Мы умели мечтать только до следующего гонорара, до ближайшей сессии, до первой большой любви — дальше начиналось либо какое-то нечеткое неоновое прекрасное далеко, либо ад и погибель, где мы сразу старые, испитые и несчастные, без перехода. Все ужасало так сильно, потому что тебе перестало сходить с рук. Мир впервые обращался к тебе напрямую, не спрашивая, дома ли мама и можно ли ее к телефону, и это неизменно наполняло чувством непосильной, чудовищной ответственности: даже просто зарвавшейся преподше возразить, даже мальчика за руку взять самой на третьем часу беседы и не умереть от страха, даже вынести несправедливое материнское обвинение — тебя трясло еще вечер, ты не мог поесть толком.
Теперь, когда разрешили гулять до утра, отпала необходимость протестовать, когда научили шутить, отпала необходимость доказывать и ругаться, никаких врагов, кроме тебя самого, у тебя не осталось, и ты выяснил вещь довольно неприятную: ты останешься в живых, даже если умрёт ближайший. Ты сдюжишь, даже если закончится самая большая твоя любовь, даже то, что на самом деле окажется самой большой твоей любовью.
Этот конкретный день, даже месяц, даже год мало что решает в итоговом зачете, и неясно, куда ты так торопился. Самое интересное — не мгновения, вспышки и озарения, а процессы, достаточно долгие, чтобы проследить динамику. Мифология и внутренняя идиоматика многолетних отношений, творчество человека от юношеских стихов до последнего романа, ты сам с восьми до двадцати пяти.
И вот ты вдруг оказался вписан в куда более длинный и важный цикл, чем думал, когда смаковал все обстоятельства собственной кинематографичной рокерской гибели в тридцать, таким молодым и красивым (про такую смерть стало неинтересно мечтать, потому что у друзей дети, Маркес свою лучшую книгу написал в сорок, а живет на роялти с нее до сих пор, дай бог ему здоровья, а Стингу 58, и с каждым годом он только круче).
Тогда ты стал внимательно смотреть на стариков и узнал, что тебя так пугает: им не спрятаться. По тебе не видно, сколько ты дней не спишь, чем ты болен и хороший ли ты человек: пока ты молод, ты анонимен, ты неуязвим, ты тратишь то, чему еще не скоро узнаешь цену.
К пятидесяти у тебя на лице проступает выражение, которым характеризуются все твои отношения с миром: ты понимаешь, что тётка в метро едет, брезгливо собрав губы, не потому, что ей не нравится, как ты одета, а потому что она даже спит с таким лицом: это ее скринсейвер.
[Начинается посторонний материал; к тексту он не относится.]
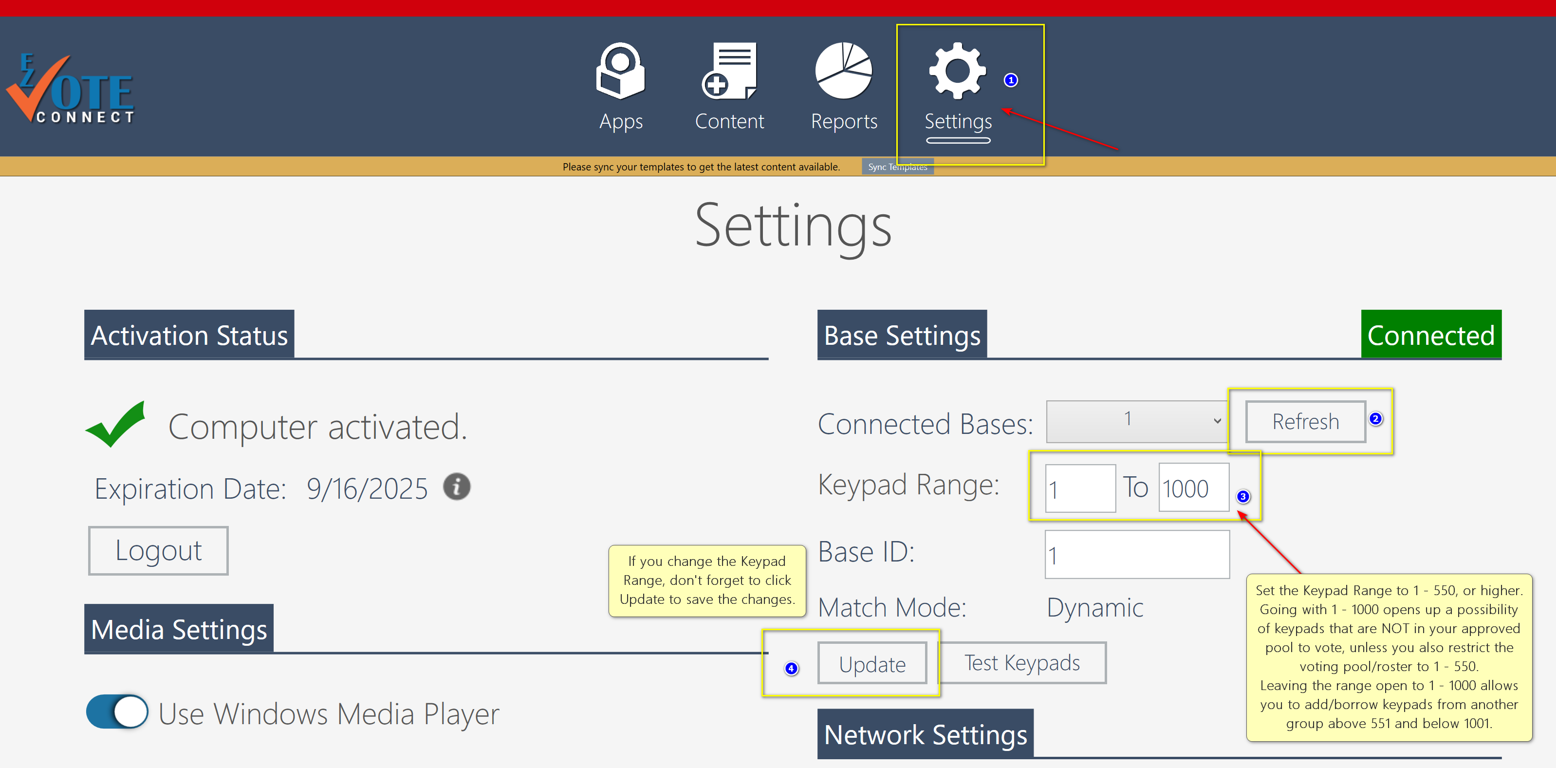Click the Settings gear icon

click(x=957, y=71)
Она была красивой когда-то, очевидно, и явно недолюбливала человечество: теперь это написано на ней так крупно, что напротив нее боязно садиться.
К шестидесяти пяти тело человека — его складки, осанка, мышечный тонус, фактура кожи — расскажут тебе подробно, что и как много оно пило и ело, чем болело, таскало ли тяжести, занималось ли спортом, и каким, и как долго, было ли любимо, любимо ли сейчас и даже есть ли у него дети. Характером морщин, носогубных складок, горьких уголков губ, выражением глаз лицо скажет тебе, много ли выпало на долю его обладателя, часто ли он смеялся и бывал счастлив и к какому промежуточному итогу пришёл.
Старики абсолютно проницаемы, им гораздо труднее солгать: по ним все можно рассказать еще до того, как они скажут первое слово. Есть великие старики, и от них сияние. Тело как будто истончается на них, и сквозь него шпарит горячий счастливый свет. Есть старики темные и дурные, такие, как будто в их теле задохнулось всяческое биение, стремление, доброе намерение. Есть старики усталые и пустые, как будто дух побыл в них, оставил и отправил дальше, как порожнюю тару. И это всегда — самый скорый и красноречивый ответ на вопрос, о чем они жили. Как ты ответишь — тогда — на то что спрашиваешь — сейчас?
О чём будет этот старик — о том, что Бог есть, и он его атом, или о том, что всё было зря?
И как мы посмотрим на себя этих — вот этих, дышащих, тугих, неусидчивых, таких сильных, неспособных поверить, что можно устать за один поход в ближайший магазин, как мама, не смочь заснуть после того, как один раз разбудили, после каждого лестничного пролета пытаться отдышаться по пять минут — как на щенков, маявшихся преимущественно дурью, но, в целом, лучших, чем нынешние, как на хороших ребят или как на уродов, отнявших у нас всё?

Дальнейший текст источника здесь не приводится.